And thus to Michael Kennedy, who until last year was regarded as a rising political star in his own right. Then came allegations of an affair with the family's 14-year-old babysitter and his own admission of alcoholism. Now Michael is dead - and the family's power and prestige is at its lowest ebb in three-quarters of a century.

Edward Kennedy surely will not seek a seventh full Senate term in 2000, when he will be 68. Robert's son Joseph, self-appointed standard-bearer of the younger Kennedys, but in truth a pompous Congressional lightweight, has been forced to withdraw from the state's 1998 Governors race after woman trouble of his own. JFK's son John Jr, noted for his looks rather than his intellect, is one younger Kennedy who has kept his head. Conceivably he might use his politico-celebrity magazine George as a springboard for a political career. But the pick of the bunch could be Patrick, who has overcome his cocaine problems to be a second-term Congressman for Rhode Island. But if he goes any higher, it will be thanks to merit, not myth.

America's tragic dynasty

JOSEPH P. KENNEDY JR.: Died in plane crash during the Second World War, aged 29.

KATHLEEN KENNEDY: Married William John Robert Cavendish, the Marquess of Hartington. She later died in a plane crash, aged 28.

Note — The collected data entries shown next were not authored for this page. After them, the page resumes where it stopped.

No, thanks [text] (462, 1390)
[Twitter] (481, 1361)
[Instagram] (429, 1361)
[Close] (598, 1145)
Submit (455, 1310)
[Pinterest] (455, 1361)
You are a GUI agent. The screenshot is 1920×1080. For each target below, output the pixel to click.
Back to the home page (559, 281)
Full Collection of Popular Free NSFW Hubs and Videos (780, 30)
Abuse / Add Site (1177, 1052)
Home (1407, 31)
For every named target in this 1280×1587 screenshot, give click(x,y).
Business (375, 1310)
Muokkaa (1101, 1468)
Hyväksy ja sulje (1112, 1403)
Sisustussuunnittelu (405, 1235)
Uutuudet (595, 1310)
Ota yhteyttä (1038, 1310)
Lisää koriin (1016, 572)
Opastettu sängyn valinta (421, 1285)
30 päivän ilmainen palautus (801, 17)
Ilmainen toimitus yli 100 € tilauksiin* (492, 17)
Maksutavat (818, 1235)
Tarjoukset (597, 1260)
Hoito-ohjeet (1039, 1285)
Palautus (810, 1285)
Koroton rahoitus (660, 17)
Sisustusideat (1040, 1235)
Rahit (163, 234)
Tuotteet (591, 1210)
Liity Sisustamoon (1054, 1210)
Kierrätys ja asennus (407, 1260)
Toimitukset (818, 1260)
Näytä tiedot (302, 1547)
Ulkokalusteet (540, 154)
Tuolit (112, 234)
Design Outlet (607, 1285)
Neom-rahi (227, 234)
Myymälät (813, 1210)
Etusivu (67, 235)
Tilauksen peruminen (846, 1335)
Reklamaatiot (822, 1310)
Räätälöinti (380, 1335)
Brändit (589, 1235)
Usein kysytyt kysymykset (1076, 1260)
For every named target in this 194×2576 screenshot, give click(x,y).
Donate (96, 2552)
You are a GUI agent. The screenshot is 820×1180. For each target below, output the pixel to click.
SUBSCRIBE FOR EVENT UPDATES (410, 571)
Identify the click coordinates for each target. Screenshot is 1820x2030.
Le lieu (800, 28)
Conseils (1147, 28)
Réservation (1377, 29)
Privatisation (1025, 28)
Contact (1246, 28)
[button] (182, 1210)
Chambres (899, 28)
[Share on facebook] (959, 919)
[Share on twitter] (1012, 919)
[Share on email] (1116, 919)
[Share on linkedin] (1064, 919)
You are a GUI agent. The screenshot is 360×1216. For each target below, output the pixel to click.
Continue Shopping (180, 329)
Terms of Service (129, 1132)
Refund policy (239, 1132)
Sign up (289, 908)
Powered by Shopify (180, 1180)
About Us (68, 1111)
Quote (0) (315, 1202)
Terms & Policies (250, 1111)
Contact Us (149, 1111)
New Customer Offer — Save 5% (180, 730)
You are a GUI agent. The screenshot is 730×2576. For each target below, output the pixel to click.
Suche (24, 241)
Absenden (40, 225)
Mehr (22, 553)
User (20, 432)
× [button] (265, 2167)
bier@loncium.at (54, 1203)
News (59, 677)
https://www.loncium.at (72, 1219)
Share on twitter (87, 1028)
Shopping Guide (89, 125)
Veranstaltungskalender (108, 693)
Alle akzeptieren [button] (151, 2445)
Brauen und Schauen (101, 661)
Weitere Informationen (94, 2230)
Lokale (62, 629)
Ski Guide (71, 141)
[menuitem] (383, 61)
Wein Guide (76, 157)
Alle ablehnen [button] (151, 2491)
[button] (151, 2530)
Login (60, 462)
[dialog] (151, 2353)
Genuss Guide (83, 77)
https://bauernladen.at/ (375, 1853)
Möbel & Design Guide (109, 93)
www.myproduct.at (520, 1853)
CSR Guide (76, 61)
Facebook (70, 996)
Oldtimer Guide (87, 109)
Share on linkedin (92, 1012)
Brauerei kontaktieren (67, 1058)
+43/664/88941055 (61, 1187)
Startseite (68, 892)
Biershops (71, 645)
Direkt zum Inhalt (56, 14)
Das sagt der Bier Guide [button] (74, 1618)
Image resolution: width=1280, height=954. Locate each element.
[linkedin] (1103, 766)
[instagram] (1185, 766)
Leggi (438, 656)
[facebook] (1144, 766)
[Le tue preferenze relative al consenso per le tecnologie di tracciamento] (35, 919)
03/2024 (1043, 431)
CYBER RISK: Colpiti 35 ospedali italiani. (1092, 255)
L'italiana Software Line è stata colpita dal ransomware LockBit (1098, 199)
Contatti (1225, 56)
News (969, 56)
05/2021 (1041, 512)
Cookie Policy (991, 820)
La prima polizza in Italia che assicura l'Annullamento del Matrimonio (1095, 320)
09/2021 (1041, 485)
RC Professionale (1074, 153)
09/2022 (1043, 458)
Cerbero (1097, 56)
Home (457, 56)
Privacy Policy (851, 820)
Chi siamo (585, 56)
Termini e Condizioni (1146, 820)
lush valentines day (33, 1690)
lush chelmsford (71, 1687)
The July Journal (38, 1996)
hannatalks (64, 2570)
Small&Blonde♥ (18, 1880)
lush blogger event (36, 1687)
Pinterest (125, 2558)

PRESIDENT JOHN F. KENNEDY, JR.: Assassinated in Dallas on 22 Nov 1963, aged 46.

ROBERT F. KENNEDY: Assassinated in June 1968, aged 43.

DAVID KENNEDY: Son of Robert, died in 1984 of a drug overdose in a hotel after being thrown out of the family holiday home at Palm Beach.

MICHAEL KENNEDY: Gained notoriety for an alleged 1996 affair with his family's babysitter, was killed in a skiing accident on New Years's Eve. He was 39.